Ela conheceu a esposa de outro chefe, que foi a primeira retratada pelo projeto, e ampliou seus contatos com outras mulheres da Yakuza para fotografá-las.

"É horrível, mas... suspeito que algumas pessoas que talvez não quisessem ser fotografadas acabaram obrigadas a posar para mim, porque eu era amiga do chefe", confessa Jafé.

Depois das primeiras sessões de fotografia em Tóquio, seguiram-se muitas outras em diversos lugares do Japão, como Osaka e no arquipélago subtropical de Okinawa.

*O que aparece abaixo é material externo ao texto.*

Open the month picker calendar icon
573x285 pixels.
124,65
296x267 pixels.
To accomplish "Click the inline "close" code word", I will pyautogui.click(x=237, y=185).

E foi exatamente em Okinawa, onde o submundo do crime prosperou no século 20 em volta da maior base aérea dos Estados Unidos na região, que se desenvolveu uma das séries da trilogia de Chloé Jafé, Okinawa mon amour ("Okinawa, meu amor", em tradução livre), que mostra o lado mais sombrio e marginal daquelas ilhas.

As tatuagens

A artista concentrou suas lentes especialmente nas tatuagens das mulheres da Yakuza.

"A máfia japonesa é interessante porque está muito vinculada à cultura tradicional do Japão, como no caso das tatuagens, que são relacionadas à mitologia.